Doksanlı yıllarda Avrupa'da epeyce dolaşmış, sohbetler düzenlemiş, etkinliklere katılmıştım.
Bir defasında benden sonra gelen muhterem bir dostla birlikte camileri ve dernekleri dolaşıyor, Müslümanlarla dertleşiyorduk.
Türkiye'den gelen dostumuzun oradaki kardeşlerimize sordukları dikkatimi çekmişti.
-Rüyalarınızda genellikle nerede oluyorsunuz? Memleketinizde mi, Avrupa'da mı diye soruyordu.
Belirli bir yaşta olanlar rüyalarında hep kendilerinin Türkiye'de olduklarını söylediler.
Öğrencilerin büyük bir kısmı, özellikle Avrupa'da doğanlar da kendilerini hep şu an yaşadıkları ülkede, yani Avrupa'da gördüklerini söylediler.
İkinci soru olarak da öldüklerinde nereye gömülmek istedikleriydi. Çoğunluğa yakın bir kısmı Türkiye'ye gömülmek istediklerini söylediler.
Aradan yirmi yıldan fazla bir zaman geçti, zannedersem rüyalarında kendilerini Avrupa'da görenlerin, ölünce oraya defnedilmek isteyenlerin sayısı oldukça artmıştır.
Belirli bir döneme kadar Batıda çalışanların bütün birikimleri daha çok Türkiye'ye yönelikti. Biraz sermaye edindikten sonra Türkiye'ye dönmek ve hayatının kalan kısmını ülkesinde geçirmekti.
Şimdi bu durum büyük oranda değişmiş durumda, Müslümanların önemli bir bölümü kendilerini orada kalıcı görmekte ve ona göre bir hayat kurmaktadır.
Hele İngiltere'de yaşayan Pakistan ve Hindistan kökenli Müslümanlarla Fransa'da yaşayan Kuzey Afrika kökenli Müslümanlar kalıcı olduklarına dair kararlarını çok daha önceden vermişlerdir.
Müslümanlar Avrupa'da kalıcı mıdırlar, geçici midirler? Bu soru başta Türkiye olmak üzere İslam dünyası için hayati bir sorudur.
Çünkü izleyecekleri siyasetin temel taşını bu soruya verilecek cevap teşkil etmektedir.
Kaldı ki Avrupa'daki Müslümanlar sadece İslam dünyasından oraya gidenlerden ibaret değil, bugün önemli oranda Avrupa'nın yerli Müslümanları da söz konusudur.

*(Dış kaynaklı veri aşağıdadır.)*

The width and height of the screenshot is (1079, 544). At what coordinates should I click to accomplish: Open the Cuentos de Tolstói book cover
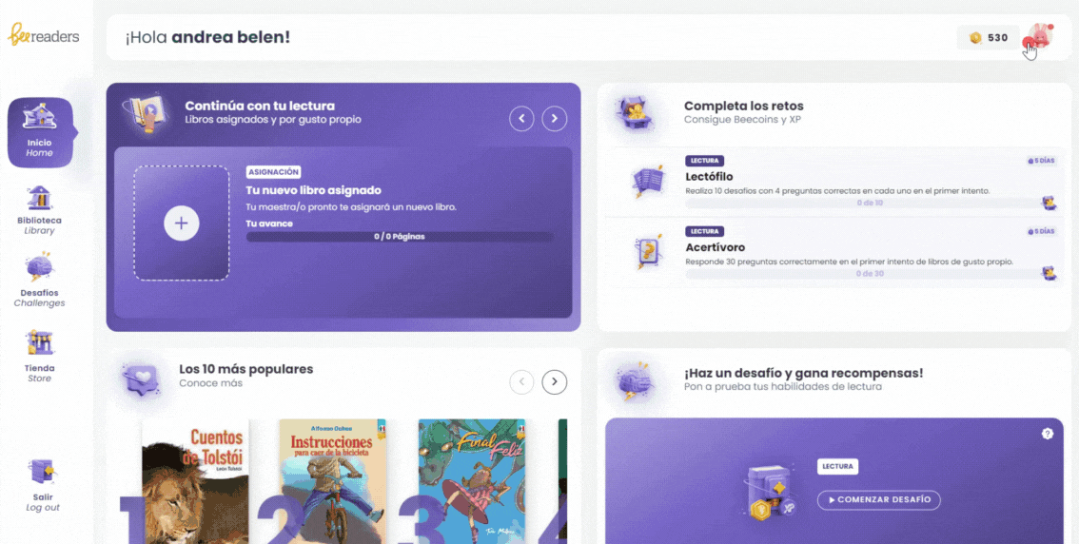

Varsın birileri ne düşünürse düşünsün, İslam Avrupa'nın ayrılmaz bir parçasıdır. Aslında bu yeni bir şey değil, İslam'ın ilk dönemlerinden itibaren böyledir.
Durum böyle olunca bizler konuşurken bütün bunları göz önüne alarak konuşalım.
Hatta bırakalım, oradaki Müslümanlar konuşsunlar, onlar ne diyeceklerini, nasıl konuşacaklarını Türkiye'de yaşayan bizlerden çok daha iyi bilirler, daha doğrusunu konuşurlar, daha isabetli tavır sergilerler.
Başta Hollanda olmak üzere orada yaşayan insanımızın inanınız ki buradan esip gürleyen siyasetçilerimizden, medya çığırtkanlarımızdan çok daha iyi kararlar alacakları kanaatindeyim.
Elbette mesele sadece orada yaşayan insanımızla başlayıp bitmiyor, Türkiye'nin, İslam dünyasının onuru da söz konusudur.
Hatta Türkiye'den yükselecek onurlu ve basiretli söz ve tavırlar orada yaşayanlara destek de olacaktır.
Fakat bunun zıddı da mümkündür. Yani siyasilerimizin ve medyadaki çığırtkanlarımızın hamasi veya uyuz söylemleri oradaki insanımızın yerini daraltabilir, hayatı onlara zehir edebilir, onları güç duruma düşürebilir.
Demek istediğimiz odur ki, konuşurken de, susarken de gerçekten kırk defa düşünerek konuşmalı veya susmalıyız.
Bu aynı zamanda büyük olmanın da gereğidir. Mademki şu günlerde hep büyük olmaktan bahsediyoruz, büyük ve güçlü Türkiye'den bahsediyoruz, büyüklüğe oynuyoruz.
Gelin büyük olalım, sorumlu büyük olalım, akıllıca büyük olalım.